2. Testing for Zero Correlation
Imagine you find a correlation of 0.5. Is that "strong enough" to say the variables are related, or did you just get lucky with your small sample? In S3, we use Hypothesis Testing to find out.
Setting up the Hypotheses
When testing if a correlation exists, our "default" assumption is that there is no relationship in the whole population.
- Null Hypothesis (\( H_0 \)): \( \rho = 0 \) (There is no correlation).
- Alternative Hypothesis (\( H_1 \)):
- \( \rho > 0 \) (We suspect a positive correlation - 1-tailed).
- \( \rho < 0 \) (We suspect a negative correlation - 1-tailed).
- \( \rho \neq 0 \) (We just suspect some correlation - 2-tailed).
Note: We use the Greek letter \( \rho \) (rho) for PMCC and \( \rho_s \) for Spearman's to represent the population.
Using the Statistical Tables
You don't have to calculate the "p-value" from scratch. You will be given a table of Critical Values in the exam. This is like a "pass mark" for your test.
- Look at your Sample Size (\(n\)).
- Look at your Significance Level (usually 5% or 1%).
- Find the Critical Value in the table.
The Decision Rule:
If your calculated value (ignoring any minus sign) is GREATER than the table value, you have enough evidence! You Reject \( H_0 \) and conclude there is a correlation.
Memory Trick: Think of the Critical Value as a hurdle. If your correlation is "strong" enough to jump over the hurdle, you've proven there's a relationship!
Encouragement: Don't worry if this seems tricky at first! The hardest part is usually just picking the right column in the table. Always double-check if your test is 1-tailed or 2-tailed before looking up the value.
Key Takeaway: A hypothesis test tells us if our sample correlation is strong enough to represent the entire population. Use the tables provided, and always write your conclusion in the context of the original question!
3. Summary and Common Mistakes to Avoid
Common Pitfalls
- Using the wrong table: There are separate tables for PMCC and Spearman’s. Make sure you use the one that matches your calculation!
- Forgetting to square \(d\): In Spearman's, we must square the differences (\(d^2\)). If you don't, your sum will usually be zero!
- 2-Tailed Confusion: For a 2-tailed test at 5% significance, you often look at the 0.025 column (5% split into two ends) in some tables—check the heading of your specific table carefully!

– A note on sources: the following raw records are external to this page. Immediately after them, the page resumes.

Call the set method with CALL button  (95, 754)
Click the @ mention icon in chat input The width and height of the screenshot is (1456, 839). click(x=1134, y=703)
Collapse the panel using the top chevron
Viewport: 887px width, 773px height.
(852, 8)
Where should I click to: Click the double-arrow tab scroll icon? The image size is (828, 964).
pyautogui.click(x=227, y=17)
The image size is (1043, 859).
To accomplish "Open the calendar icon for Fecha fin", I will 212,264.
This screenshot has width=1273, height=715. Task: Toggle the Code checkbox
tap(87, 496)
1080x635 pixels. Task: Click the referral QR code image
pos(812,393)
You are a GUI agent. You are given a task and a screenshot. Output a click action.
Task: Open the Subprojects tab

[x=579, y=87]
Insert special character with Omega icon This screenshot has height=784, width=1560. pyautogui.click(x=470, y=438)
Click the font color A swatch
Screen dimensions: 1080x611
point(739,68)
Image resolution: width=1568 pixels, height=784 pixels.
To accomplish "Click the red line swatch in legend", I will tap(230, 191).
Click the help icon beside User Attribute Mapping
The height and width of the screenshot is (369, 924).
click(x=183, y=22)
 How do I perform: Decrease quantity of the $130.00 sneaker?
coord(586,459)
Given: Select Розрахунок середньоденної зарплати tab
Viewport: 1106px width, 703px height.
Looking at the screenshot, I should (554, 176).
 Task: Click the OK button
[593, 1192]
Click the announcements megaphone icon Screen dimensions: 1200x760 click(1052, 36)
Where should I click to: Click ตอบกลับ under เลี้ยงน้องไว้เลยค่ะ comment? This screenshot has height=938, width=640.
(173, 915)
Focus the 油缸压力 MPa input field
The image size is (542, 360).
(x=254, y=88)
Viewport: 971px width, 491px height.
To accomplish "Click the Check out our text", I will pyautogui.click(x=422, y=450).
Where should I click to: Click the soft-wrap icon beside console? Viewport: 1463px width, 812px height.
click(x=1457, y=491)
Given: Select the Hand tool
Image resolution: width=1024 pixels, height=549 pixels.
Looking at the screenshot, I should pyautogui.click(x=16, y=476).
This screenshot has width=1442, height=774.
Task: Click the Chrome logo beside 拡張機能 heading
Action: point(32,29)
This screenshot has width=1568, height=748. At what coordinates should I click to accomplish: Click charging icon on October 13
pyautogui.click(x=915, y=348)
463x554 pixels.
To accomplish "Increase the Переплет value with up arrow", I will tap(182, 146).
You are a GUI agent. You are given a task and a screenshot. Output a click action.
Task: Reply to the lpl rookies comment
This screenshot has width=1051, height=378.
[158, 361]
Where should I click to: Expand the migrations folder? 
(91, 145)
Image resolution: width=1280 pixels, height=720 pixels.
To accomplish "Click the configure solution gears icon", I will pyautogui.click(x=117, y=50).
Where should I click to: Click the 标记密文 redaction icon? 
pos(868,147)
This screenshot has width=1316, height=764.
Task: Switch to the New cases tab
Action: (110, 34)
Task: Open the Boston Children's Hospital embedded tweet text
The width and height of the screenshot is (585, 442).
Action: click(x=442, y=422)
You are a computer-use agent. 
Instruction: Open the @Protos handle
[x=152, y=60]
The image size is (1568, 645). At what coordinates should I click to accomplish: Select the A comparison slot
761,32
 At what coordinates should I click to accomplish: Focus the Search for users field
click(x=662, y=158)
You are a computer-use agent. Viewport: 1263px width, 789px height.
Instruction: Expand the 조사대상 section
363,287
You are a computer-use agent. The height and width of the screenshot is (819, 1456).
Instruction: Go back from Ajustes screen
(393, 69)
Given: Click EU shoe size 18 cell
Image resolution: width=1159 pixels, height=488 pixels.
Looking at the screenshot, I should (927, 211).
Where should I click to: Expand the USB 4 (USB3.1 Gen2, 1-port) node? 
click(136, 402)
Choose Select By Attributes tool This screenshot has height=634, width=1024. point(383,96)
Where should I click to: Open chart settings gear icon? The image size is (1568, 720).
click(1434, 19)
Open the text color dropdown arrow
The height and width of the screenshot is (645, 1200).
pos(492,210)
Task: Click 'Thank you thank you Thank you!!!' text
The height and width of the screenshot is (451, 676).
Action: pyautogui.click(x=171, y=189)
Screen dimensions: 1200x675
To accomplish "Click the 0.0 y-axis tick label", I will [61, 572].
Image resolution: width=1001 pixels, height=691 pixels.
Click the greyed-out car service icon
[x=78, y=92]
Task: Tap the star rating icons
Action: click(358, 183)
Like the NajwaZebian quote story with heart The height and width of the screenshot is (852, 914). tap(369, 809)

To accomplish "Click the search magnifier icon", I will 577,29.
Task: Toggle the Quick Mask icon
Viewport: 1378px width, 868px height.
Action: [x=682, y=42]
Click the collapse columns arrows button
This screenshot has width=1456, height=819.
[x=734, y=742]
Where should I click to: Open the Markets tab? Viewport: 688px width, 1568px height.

- Misinterpreting \( \rho = 0 \): Remember that \( \rho = 0 \) means no linear correlation for PMCC, but there might still be a non-linear relationship.
Did you know?
Charles Spearman, who invented the rank correlation, was actually a psychologist. He used these statistical methods to develop theories about human intelligence!Quick Review Box
Formula: \( r_s = 1 - \frac{6\sum d^2}{n(n^2 - 1)} \)
H0: Always assume correlation is zero (\( \rho = 0 \)).
Decision: Calculated > Table Value = Significant result!
You have now covered the core of the Regression and Correlation chapter for S3. Great job! Keep practicing those table look-ups, as they are "easy marks" once you get the hang of them.